One-Line Setup (Python)

import varpulis_agent_runtime
varpulis_agent_runtime.init()
# That's it — LangChain, CrewAI, and OpenAI SDK are auto-patched.
# Your agent now has behavioral guardrails.

JavaScript / TypeScript

import { WasmAgentRuntime } from '@varpulis/agent-runtime/wasm/varpulis_agent_wasm.js';
import { VarpulisAgentRuntime, Patterns } from '@varpulis/agent-runtime';

// Create runtime with all default patterns
const wasm = WasmAgentRuntime.withDefaultPatterns();
const runtime = new VarpulisAgentRuntime(wasm);

// Or pick specific patterns with custom thresholds
const wasm2 = new WasmAgentRuntime();
const runtime2 = new VarpulisAgentRuntime(wasm2, {
  patterns: [
    Patterns.retryStorm({ min_repetitions: 3, window_seconds: 10 }),
    Patterns.budgetRunaway({ max_cost_usd: 0.50 }),
    Patterns.stuckAgent({ max_steps_without_output: 10 }),
  ],
  cooldown_ms: 5000,
});

// Listen for detections
runtime.on('retry_storm', (detection) => {
  console.warn(`Retry storm: ${detection.message}`);
});

runtime.on('budget_runaway', (detection) => {
  if (detection.severity === 'error') {
    console.error('Budget exceeded — killing agent');
    // your kill logic here
  }
});

// Push events from your agent's execution loop
runtime.observe({
  timestamp: Date.now(),
  event_type: {
    type: 'ToolCall',
    name: 'search_api',
    params_hash: hashParams({ query: 'weather in paris' }),
    duration_ms: 200,
  },
});

Python

from varpulis_agent_runtime import VarpulisAgentRuntime, Patterns

runtime = VarpulisAgentRuntime(
    patterns=[
        Patterns.retry_storm(min_repetitions=3, window_seconds=10),
        Patterns.budget_runaway(max_cost_usd=0.50),
        Patterns.stuck_agent(max_steps_without_output=10),
    ],
    cooldown_ms=5000,
)

@runtime.on("retry_storm")
def handle_retry_storm(detection):
    print(f"Retry storm: {detection['message']}")

# Push events
detections = runtime.observe(
    event_type={"type": "ToolCall", "name": "search", "params_hash": 42, "duration_ms": 200}
)

Patterns

Seven pre-packaged patterns ship out of the box, plus cross-session convergent failure detection. All are configurable and have sensible defaults.

Retry Storm

Same tool called N+ times with identical parameters within a time window.

Patterns.retryStorm({
  min_repetitions: 3,   // default
  window_seconds: 10,   // default
})

Detects: Agent blindly retrying a failing API call, LLM regenerating the same tool call.

Stuck Agent

Agent executes too many steps or spends too long without producing output.

Patterns.stuckAgent({
  max_steps_without_output: 15,           // default
  max_time_without_output_seconds: 120,   // default
})

Detects: Agent stuck in a reasoning loop, infinite planning without action.

Error Spiral

Repeated tool failures within a time window, regardless of which tool fails.

Patterns.errorSpiral({
  min_error_count: 3,   // default
  window_seconds: 30,   // default
})

Detects: API outage causing cascade of failures, permission issues, network problems.

Budget Runaway

Cumulative LLM cost or token usage exceeds thresholds. Fires a warning at 80% and an error at 100%.

Patterns.budgetRunaway({
  max_cost_usd: 1.00,      // default
  max_tokens: 100_000,     // default
  window_seconds: 60,      // default
})

Detects: Agent burning through API credits, runaway token consumption.

Token Velocity Spike

Sudden increase in token consumption rate per step compared to a rolling baseline.

Patterns.tokenVelocity({
  baseline_window_steps: 5,   // default
  spike_multiplier: 2.0,      // default
})

Detects: Agent losing efficiency, generating increasingly verbose prompts.

Circular Reasoning

Repeating cycle in tool call sequences (e.g., search→read→search→read→...).

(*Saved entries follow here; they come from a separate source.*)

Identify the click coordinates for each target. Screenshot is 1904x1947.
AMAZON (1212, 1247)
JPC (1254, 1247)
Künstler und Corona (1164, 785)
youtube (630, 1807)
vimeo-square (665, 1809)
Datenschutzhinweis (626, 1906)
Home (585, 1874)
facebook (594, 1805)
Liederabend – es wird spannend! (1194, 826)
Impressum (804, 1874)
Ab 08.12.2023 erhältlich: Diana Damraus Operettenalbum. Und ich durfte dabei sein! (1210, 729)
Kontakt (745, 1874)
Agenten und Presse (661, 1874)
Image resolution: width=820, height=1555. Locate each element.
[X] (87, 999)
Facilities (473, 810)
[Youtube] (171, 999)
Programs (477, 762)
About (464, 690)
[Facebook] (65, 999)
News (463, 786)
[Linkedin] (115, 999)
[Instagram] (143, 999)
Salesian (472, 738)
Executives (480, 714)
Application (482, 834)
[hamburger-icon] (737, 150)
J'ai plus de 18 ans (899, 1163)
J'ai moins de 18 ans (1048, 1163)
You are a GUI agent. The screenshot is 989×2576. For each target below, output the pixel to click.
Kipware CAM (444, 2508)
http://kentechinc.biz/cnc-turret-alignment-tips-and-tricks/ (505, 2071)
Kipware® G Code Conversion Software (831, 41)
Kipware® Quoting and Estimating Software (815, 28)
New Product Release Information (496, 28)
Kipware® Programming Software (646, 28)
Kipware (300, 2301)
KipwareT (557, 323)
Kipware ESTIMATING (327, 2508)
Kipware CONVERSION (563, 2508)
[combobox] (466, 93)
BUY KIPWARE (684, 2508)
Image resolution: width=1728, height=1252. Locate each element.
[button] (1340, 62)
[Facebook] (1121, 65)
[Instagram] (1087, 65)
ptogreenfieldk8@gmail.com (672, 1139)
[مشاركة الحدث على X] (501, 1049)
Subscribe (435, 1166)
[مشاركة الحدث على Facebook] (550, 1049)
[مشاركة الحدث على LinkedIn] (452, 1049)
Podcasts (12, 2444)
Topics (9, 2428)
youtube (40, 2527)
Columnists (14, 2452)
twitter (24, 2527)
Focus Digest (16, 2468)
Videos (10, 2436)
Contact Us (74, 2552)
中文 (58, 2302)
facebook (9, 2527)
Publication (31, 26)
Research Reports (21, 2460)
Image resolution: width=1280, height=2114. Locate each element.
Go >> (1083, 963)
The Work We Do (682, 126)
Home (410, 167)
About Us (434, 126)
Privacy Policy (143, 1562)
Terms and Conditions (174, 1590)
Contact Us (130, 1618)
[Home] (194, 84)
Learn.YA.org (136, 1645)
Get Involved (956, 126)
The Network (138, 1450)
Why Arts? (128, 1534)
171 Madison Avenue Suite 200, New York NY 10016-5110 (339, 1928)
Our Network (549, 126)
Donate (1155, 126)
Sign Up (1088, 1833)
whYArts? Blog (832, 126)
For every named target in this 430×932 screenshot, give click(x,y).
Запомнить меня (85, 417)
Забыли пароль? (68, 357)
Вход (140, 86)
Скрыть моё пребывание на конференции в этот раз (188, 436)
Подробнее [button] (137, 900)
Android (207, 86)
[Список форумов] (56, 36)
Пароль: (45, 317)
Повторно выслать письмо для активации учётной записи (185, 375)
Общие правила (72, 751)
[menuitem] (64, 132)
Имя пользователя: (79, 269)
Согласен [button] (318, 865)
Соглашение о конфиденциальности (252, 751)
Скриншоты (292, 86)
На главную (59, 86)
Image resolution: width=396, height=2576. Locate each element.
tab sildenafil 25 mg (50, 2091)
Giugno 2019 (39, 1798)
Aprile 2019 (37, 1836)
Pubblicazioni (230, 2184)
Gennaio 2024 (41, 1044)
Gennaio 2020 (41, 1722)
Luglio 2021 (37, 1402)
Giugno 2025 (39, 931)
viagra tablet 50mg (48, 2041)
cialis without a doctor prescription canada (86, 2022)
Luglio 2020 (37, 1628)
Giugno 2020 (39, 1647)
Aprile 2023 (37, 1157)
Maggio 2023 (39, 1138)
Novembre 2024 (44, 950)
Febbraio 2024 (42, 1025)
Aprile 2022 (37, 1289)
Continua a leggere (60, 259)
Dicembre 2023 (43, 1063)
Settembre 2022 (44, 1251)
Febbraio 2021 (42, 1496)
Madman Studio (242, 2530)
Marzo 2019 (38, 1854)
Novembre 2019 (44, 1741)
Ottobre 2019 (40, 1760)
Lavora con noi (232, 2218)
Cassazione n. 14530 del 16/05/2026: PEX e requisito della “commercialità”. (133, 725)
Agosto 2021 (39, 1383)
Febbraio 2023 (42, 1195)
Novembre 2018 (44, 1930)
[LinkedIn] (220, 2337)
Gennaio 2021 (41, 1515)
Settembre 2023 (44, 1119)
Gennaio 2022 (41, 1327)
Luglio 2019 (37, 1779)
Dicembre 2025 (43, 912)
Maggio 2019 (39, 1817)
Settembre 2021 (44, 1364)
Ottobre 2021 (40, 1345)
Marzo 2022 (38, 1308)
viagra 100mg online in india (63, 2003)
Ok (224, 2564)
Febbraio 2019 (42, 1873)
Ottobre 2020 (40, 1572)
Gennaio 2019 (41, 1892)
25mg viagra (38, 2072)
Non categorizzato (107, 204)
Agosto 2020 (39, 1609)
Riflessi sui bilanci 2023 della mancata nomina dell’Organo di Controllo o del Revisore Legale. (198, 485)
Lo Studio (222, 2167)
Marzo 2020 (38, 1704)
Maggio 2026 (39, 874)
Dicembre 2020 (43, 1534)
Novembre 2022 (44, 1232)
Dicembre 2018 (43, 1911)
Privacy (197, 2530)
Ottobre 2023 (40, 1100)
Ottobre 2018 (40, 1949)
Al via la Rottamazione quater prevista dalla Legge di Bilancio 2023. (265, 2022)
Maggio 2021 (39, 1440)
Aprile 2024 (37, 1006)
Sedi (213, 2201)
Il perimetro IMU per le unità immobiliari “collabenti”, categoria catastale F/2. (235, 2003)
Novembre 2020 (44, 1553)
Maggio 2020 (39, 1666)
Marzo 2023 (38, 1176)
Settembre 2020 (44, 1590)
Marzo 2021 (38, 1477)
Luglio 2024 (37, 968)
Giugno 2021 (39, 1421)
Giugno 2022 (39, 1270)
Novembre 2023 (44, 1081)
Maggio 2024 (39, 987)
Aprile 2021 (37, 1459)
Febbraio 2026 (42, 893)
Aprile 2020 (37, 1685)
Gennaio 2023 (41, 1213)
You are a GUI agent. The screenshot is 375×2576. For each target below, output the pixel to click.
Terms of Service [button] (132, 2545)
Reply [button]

Patterns.circularReasoning({
  max_cycle_length: 4,         // default
  min_cycle_repetitions: 2,    // default
})

Detects: Agent stuck alternating between tools without making progress.

Targeted Failure (Convergent Failure Detection)

Repeated failures on the same target (test, file, endpoint) within a session — the per-session building block for cross-session convergent failure detection.

Patterns.targetedFailure({
  min_failures: 2,       // default
  window_seconds: 120,   // default
})

Detects: Agent hitting the same wall repeatedly. When combined with the ConvergentFailureTracker (see below), detects stale guardrails across independent sessions.


Convergent Failure Detection

When multiple independent sessions — different users, different tasks, completely different code — all fail on the same target, the common denominator is the target, not the code.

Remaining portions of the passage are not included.